I don’t usually post right after something comes out. You know, there’s a lot of new stuff or updates every week and a busy man like myself has no time to check everything out. But today it’s a little big different. Yesterday Dune Dynasty was released by PtitSeb, and this is so good I had to talk about it. Yes, immediately.
Dune II is probably the first ever RTS (real-time-Strategy) game ever invented on computers in the early 90s. It was the predecessor for many high profile games like Command & Conquer or Total Annihilation. Yet it still remained one of the very best RTS made so far, because the world was so very well tied up together with the gameplay itself. The game is loosely based on the Dune novels, bur rather uses them as a background to simulate a full scale war between three factions, the Harkonnens, the Atreides and the Ordos.

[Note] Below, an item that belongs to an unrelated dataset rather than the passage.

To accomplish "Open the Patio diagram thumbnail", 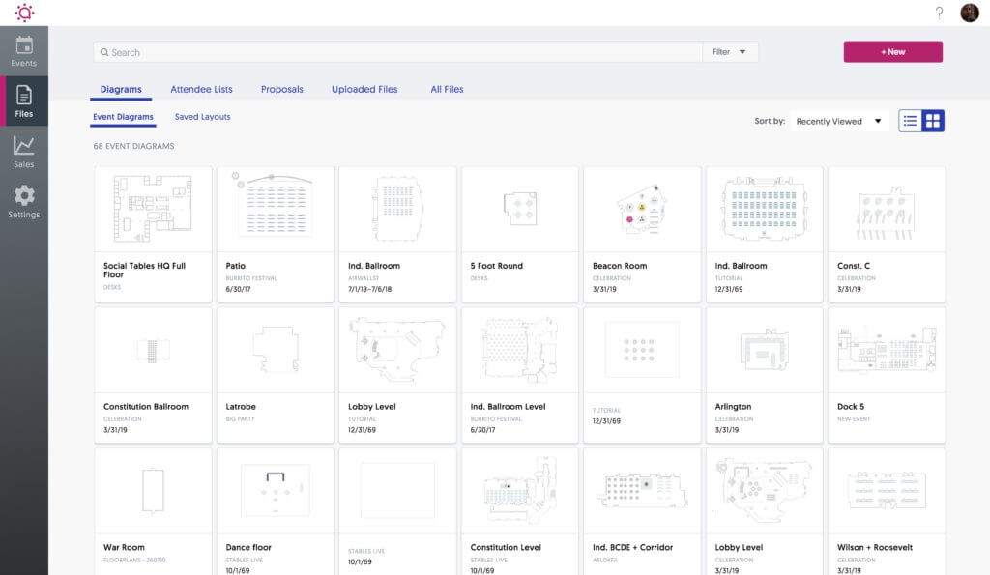I will 275,207.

But enough said. Dune II is so famous and well known that there is no need to spend so much time remembering the past here. What we have right now in our hands, however, is a remake of the Dune II engine called Dune Dynasty, using the Allegro 5 game library. While we used to have a port of the OpenDune engine in last year (2012), it was not very well supported, especially on the sound level: the music was slow and prone to disruption is the best way to say it. Sadly, music is one of the best elements in Dune II, since the game features dynamic changes depending on the action on screen. While the quality was poor at the time (AdLib) the tracks were memorable and got your adrenaline up at the right time.
This Dune Dynasty port is, however, perfect. The music works just like it should, and everything is smooth even at 600 Mhz. The engine remake adds many new features, like reduced icons for the build menu to maximize the action on screen, and practical stuff such as selection of multiple units at once. This is something that Dune II really lacked at the time, especially when you had dozens of units to control and micromanage on screen. On top of that, you get several levels of zoom that you can activate wih A or B button.

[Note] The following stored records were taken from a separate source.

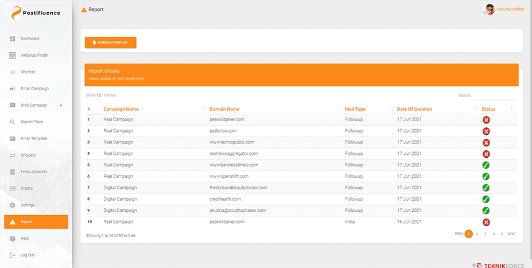
Task: Sort table by Date Of Creation column
Action: (x=414, y=109)
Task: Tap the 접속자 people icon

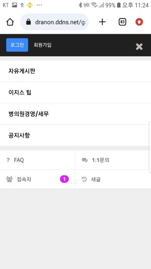Action: point(9,179)
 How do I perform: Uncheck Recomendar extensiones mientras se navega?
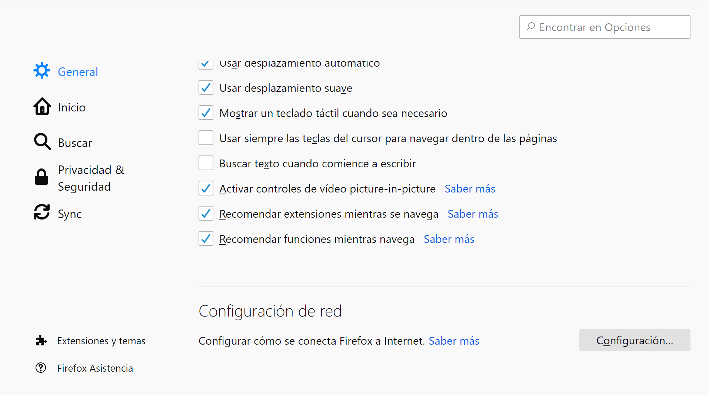206,214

It plays awesomely well on the Pandora. This is probably the best part, since it’s so easy to move your finger from one button to the other and react in no time. It just WORKS and you will soon forget the controls to dive completely in the game. Here’s a short video, by the way, of me playing the Harkonnens against the Ordos.
So you know what to do. Just grab the PND from the repo or through PNDManager. And that’s it. You do not even need to worry about getting the Dune II game files since the installer will get them for you automatically (thanks Milkshake (edited) and thanks Westwood for making the game freeware). So in no time you will be playing again one of the best games of the 90s, in the palm of your hands, without any pain.
And it will be up to you to make the Spice Flow.